Adriana Izel
postado em 03/10/2017 08:52
Ao lado da música sertaneja, o funk é um dos gêneros mais ouvidos no Brasil nas plataformas digitais, nas festas e nas rádios, espaço conquistado após as mudanças no estilo, que deixou de lado os ;proibidões; (faixas com palavrões e termos de baixo calão). Dados divulgados pela TIM Music by Deezer em 29 de setembro revelaram que o funk é o segundo estilo musical mais ouvido no serviço de streaming, com 16% do consumo, atrás apenas do sertanejo. Na lista das 10 músicas mais executadas, três são do ritmo: Fazer falta, de MC Livinho, que está em segundo lugar; Paradinha, de Anitta, na sétima posição; e Esqueci como namora, de Nego do Borel, a oitava mais ouvida.

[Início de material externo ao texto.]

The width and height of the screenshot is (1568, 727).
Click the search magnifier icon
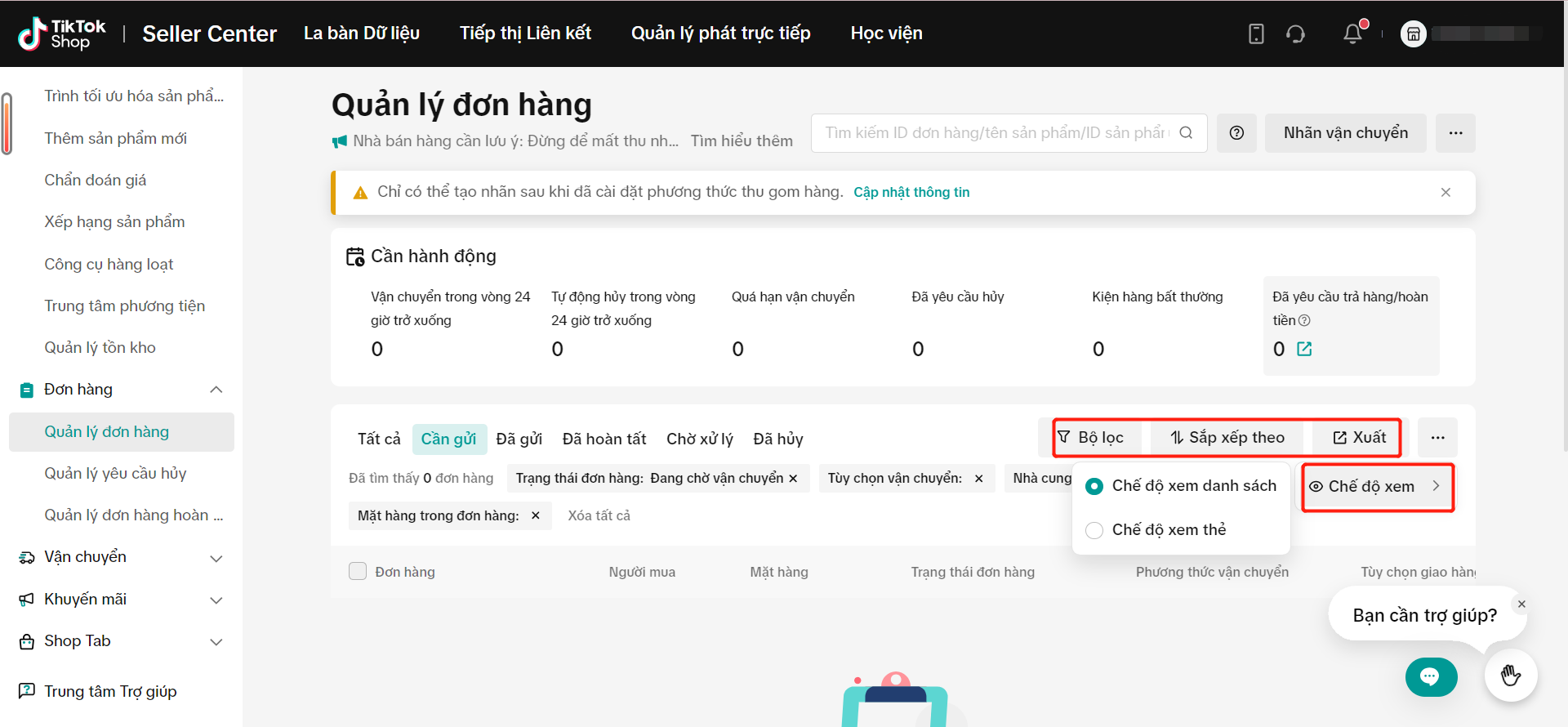[x=1186, y=133]

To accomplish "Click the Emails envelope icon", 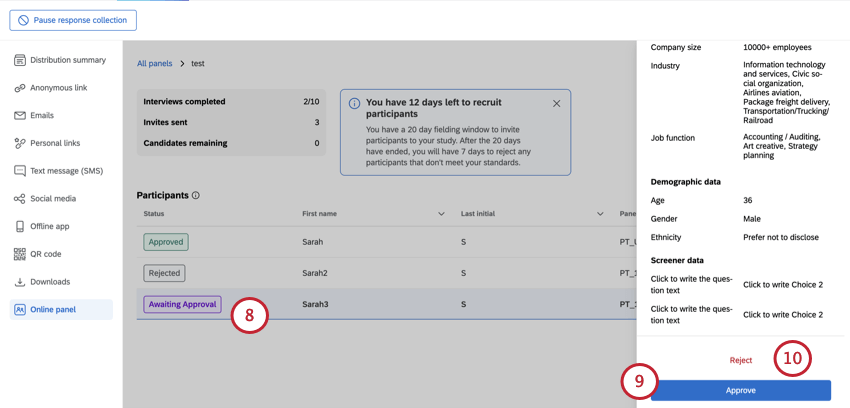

O estilo musical revelou grandes nomes nos últimos anos, como Anitta, Nego do Borel, Valesca Popozuda, Ludmilla, MC Livinho, MC Kevinho, MC Guimê, MC Gui e MC G15, todos artistas nascidos e criados no eixo Rio-São Paulo. Apesar do ritmo arrastar multidões em todo o Brasil, ainda é difícil encontrar funkeiros renomados de outros estados brasileiros. No Distrito Federal, alguns artistas se arriscam no gênero, mas encontram uma certa resistência no mercado local e muitas vezes precisam sair do quadradinho para conquistar um espaço no cenário funkeiro nacional.

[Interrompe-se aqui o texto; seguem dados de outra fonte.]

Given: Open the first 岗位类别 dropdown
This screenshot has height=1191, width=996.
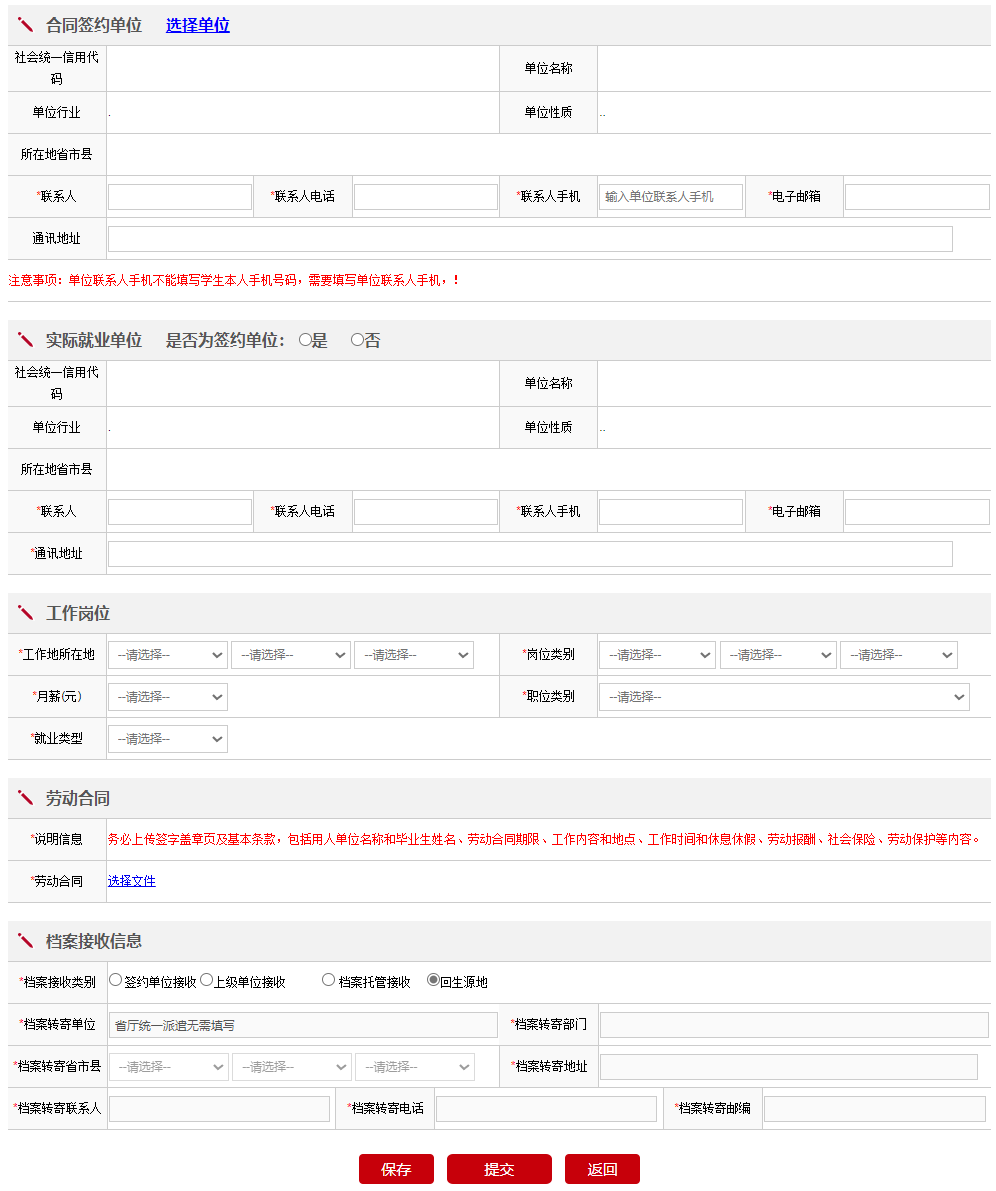Looking at the screenshot, I should pos(657,655).
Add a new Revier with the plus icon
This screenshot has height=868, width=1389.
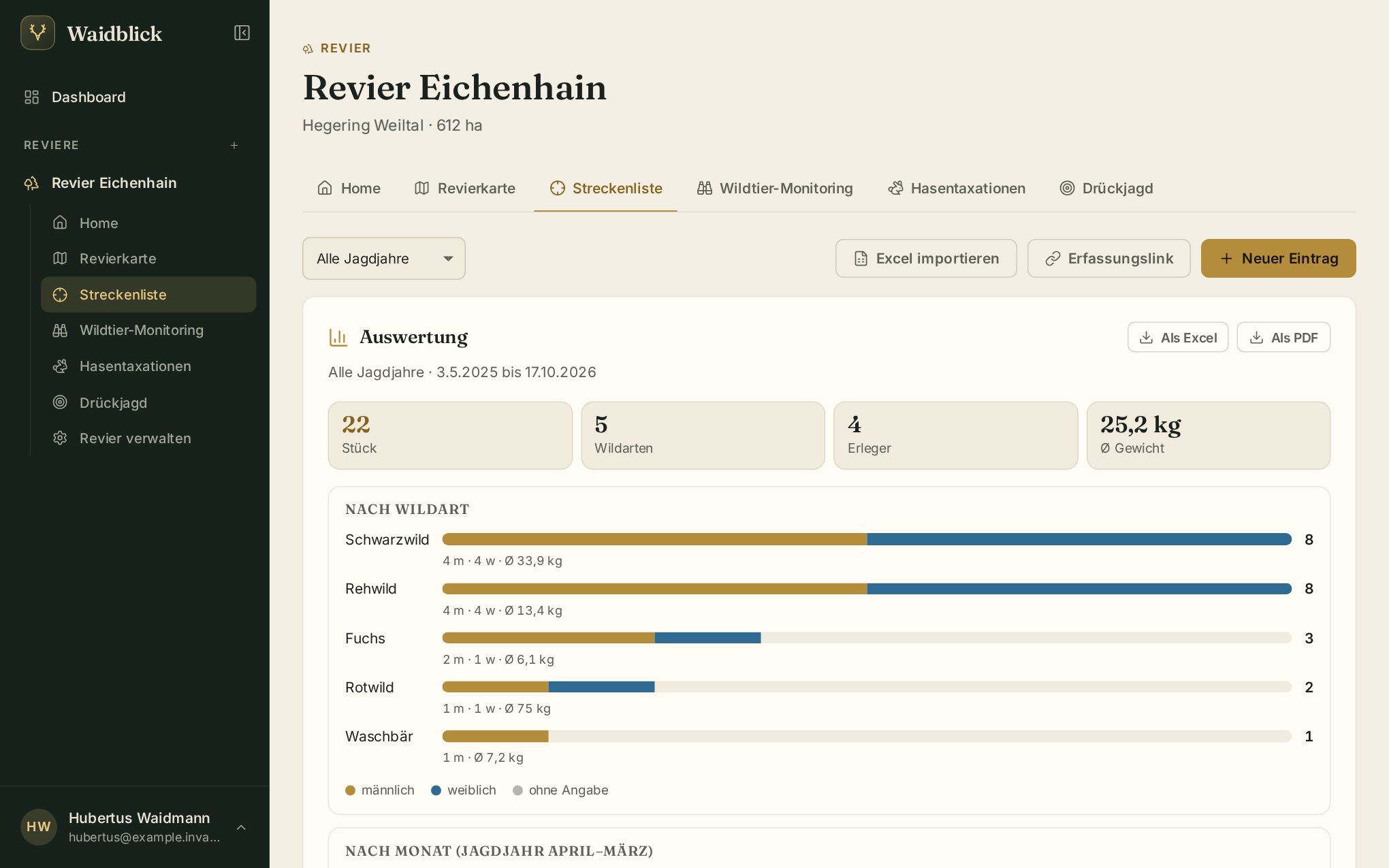coord(234,146)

Esse é o caso do funkeiro MC Milk. Nascido e criado no Guará, ele conheceu o sucesso ao lançar, em setembro do ano passado, o clipe da faixa Você é linda no YouTube, com tradução em libras. O fato inusitado fez com que o vídeo tivesse mais de 110 mil visualizações na internet. Após a boa repercussão, o artista decidiu deixar Brasília para expandir a carreira com temporadas no Rio de Janeiro e em São Paulo.
;Em Brasília, as pessoas não valorizam quem é de casa. Temos muitos talentos (do funk) na cidade que as pessoas não dão uma oportunidade ou que as desacreditam e desestimulam. Além da determinação e a certeza de que isso era o que eu queria para a minha vida, eu tive ao meu lado alguém que acreditou em mim, no meu sonho e no meu potencial. Meu empresário sempre pensou ;fora da caixinha;. Além disso tudo, desde a primeira vez que saímos de Brasília com meu trabalho temos fechado parcerias importantes com pessoas experientes no meio do funk;, afirma o cantor em entrevista ao Correio.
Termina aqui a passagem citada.